TASK REQUIREMENTS: Only the lines from the one containing "This screenshot has height=504, width=815." through the end of the records should be retyped, exactly and including both ends; pictures stay out.

__________________________________________________

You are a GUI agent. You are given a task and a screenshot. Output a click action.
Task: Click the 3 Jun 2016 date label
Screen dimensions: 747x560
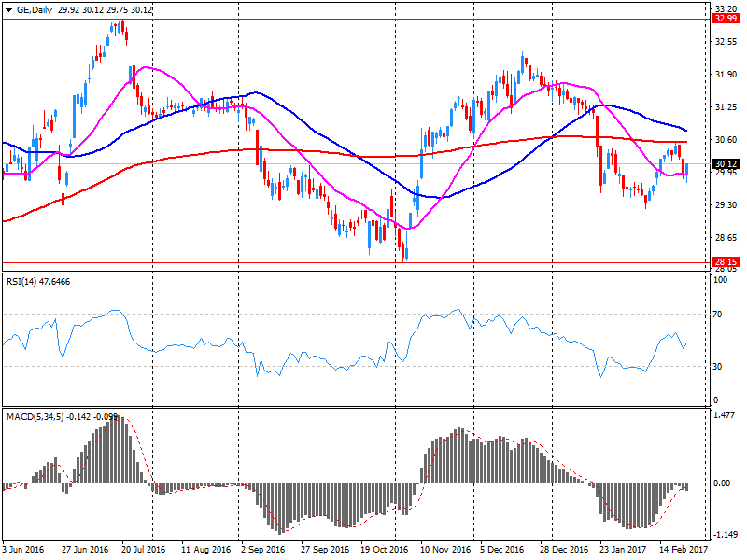[24, 551]
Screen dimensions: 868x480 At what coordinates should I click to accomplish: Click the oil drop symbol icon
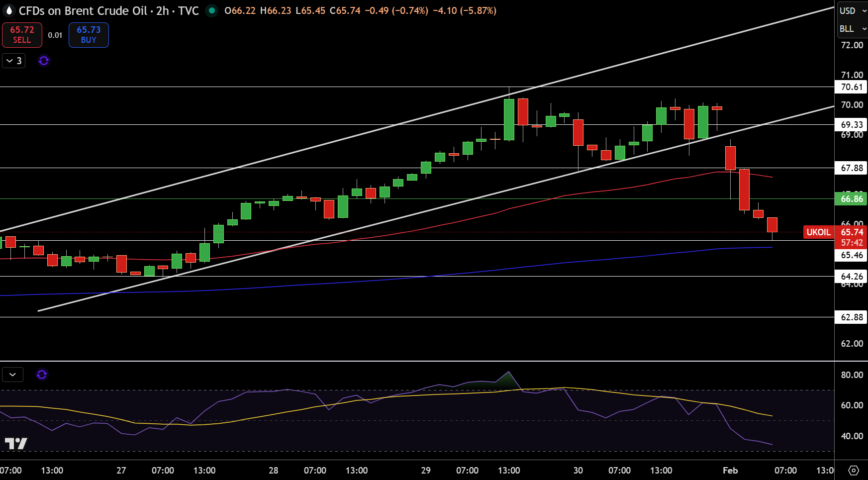point(9,10)
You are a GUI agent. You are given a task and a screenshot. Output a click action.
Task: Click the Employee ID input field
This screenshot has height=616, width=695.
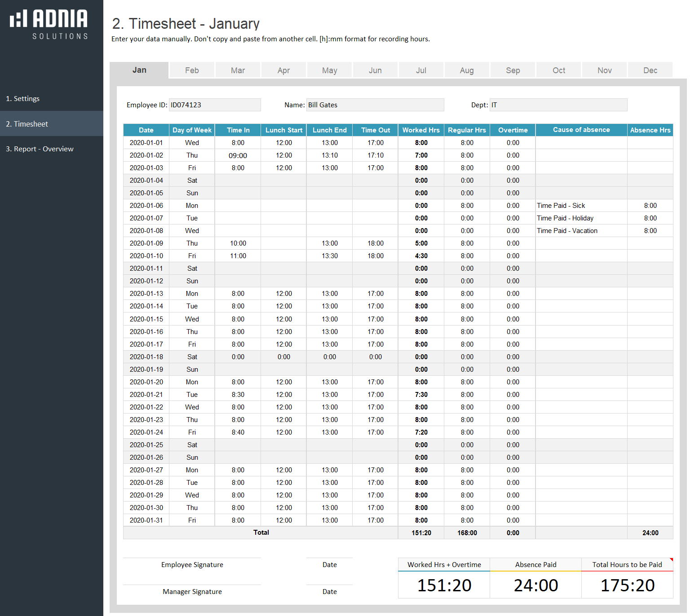215,105
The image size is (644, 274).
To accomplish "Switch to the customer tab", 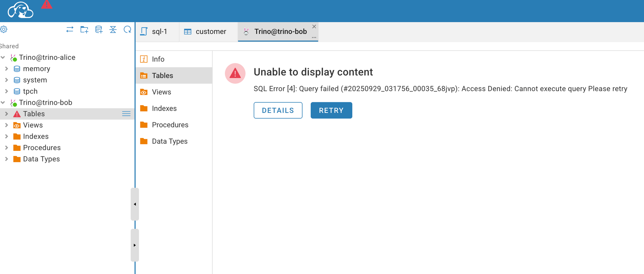I will coord(205,32).
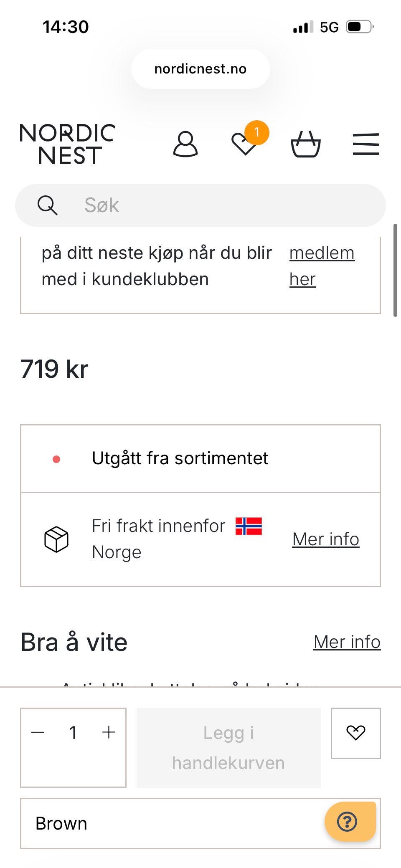This screenshot has width=401, height=868.
Task: Tap the nordicnest.no address bar
Action: (201, 69)
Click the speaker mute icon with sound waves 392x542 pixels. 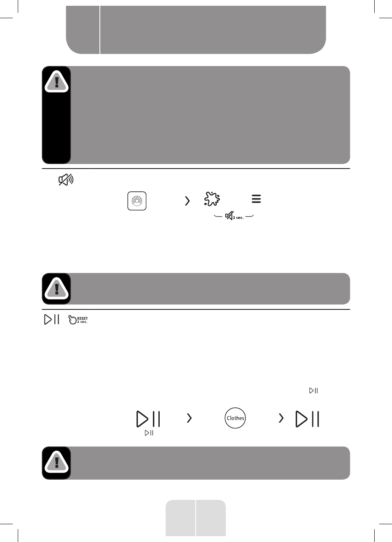point(66,181)
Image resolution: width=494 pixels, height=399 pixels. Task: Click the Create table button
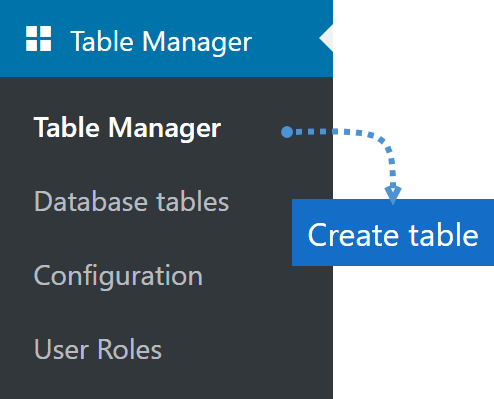click(x=393, y=233)
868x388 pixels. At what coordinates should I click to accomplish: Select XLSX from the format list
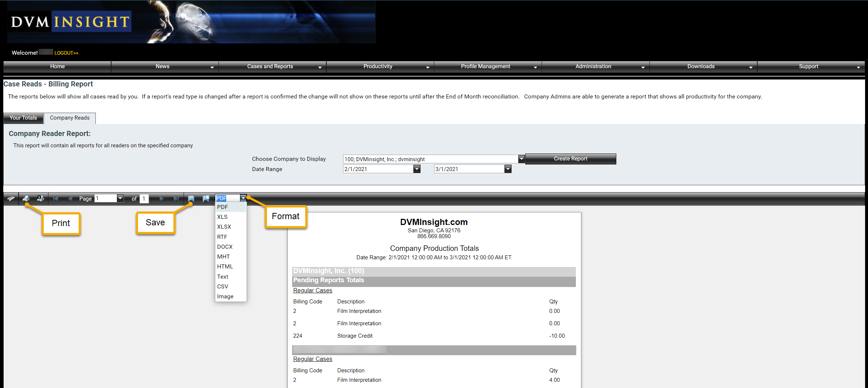point(224,227)
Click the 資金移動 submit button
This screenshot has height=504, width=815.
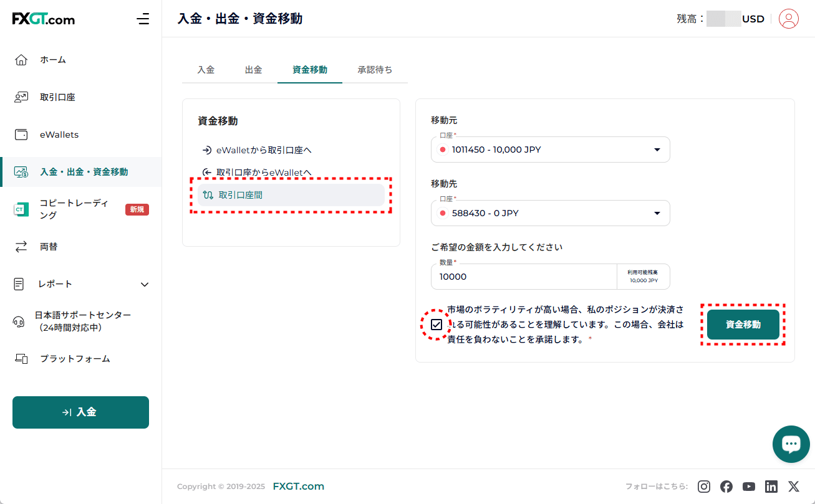pyautogui.click(x=743, y=325)
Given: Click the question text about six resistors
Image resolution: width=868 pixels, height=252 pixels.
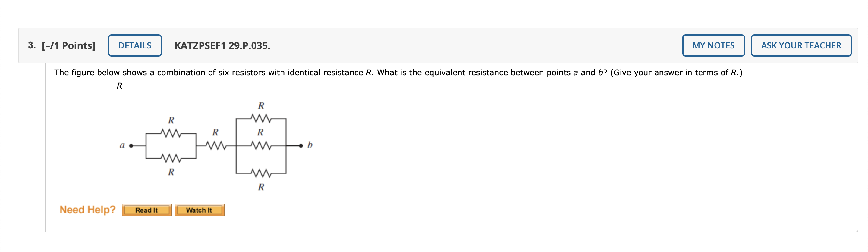Looking at the screenshot, I should 398,72.
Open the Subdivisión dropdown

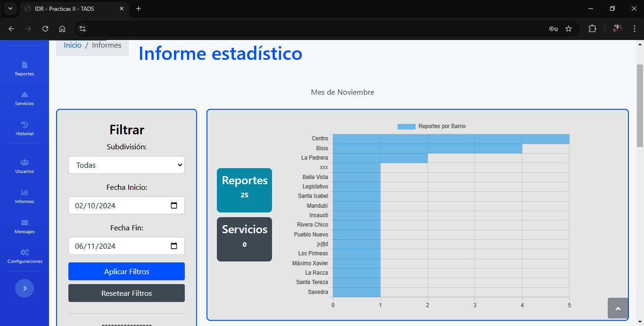coord(126,165)
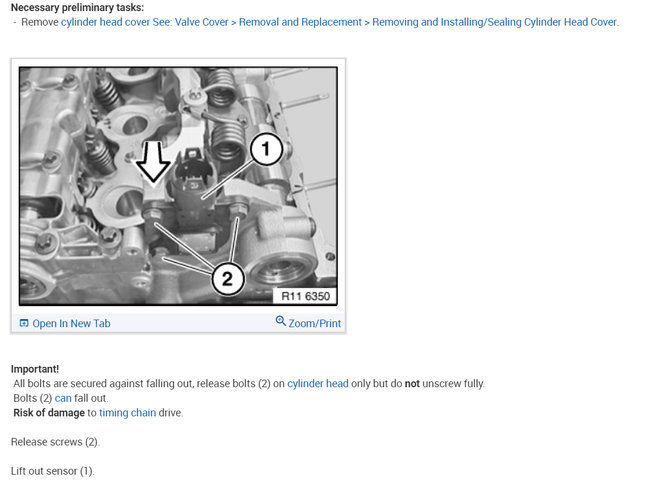The image size is (650, 484).
Task: Open the image via Open In New Tab text
Action: [71, 323]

__________________________________________________

ANSWER TO THIS PROBLEM:
This screenshot has height=504, width=815.
pyautogui.click(x=743, y=325)
Given: Click the question text about six resistors
Image resolution: width=868 pixels, height=252 pixels.
Looking at the screenshot, I should 398,72.
Open the Subdivisión dropdown

coord(126,165)
The image size is (650, 484).
Task: Open the image via Open In New Tab text
Action: [71, 323]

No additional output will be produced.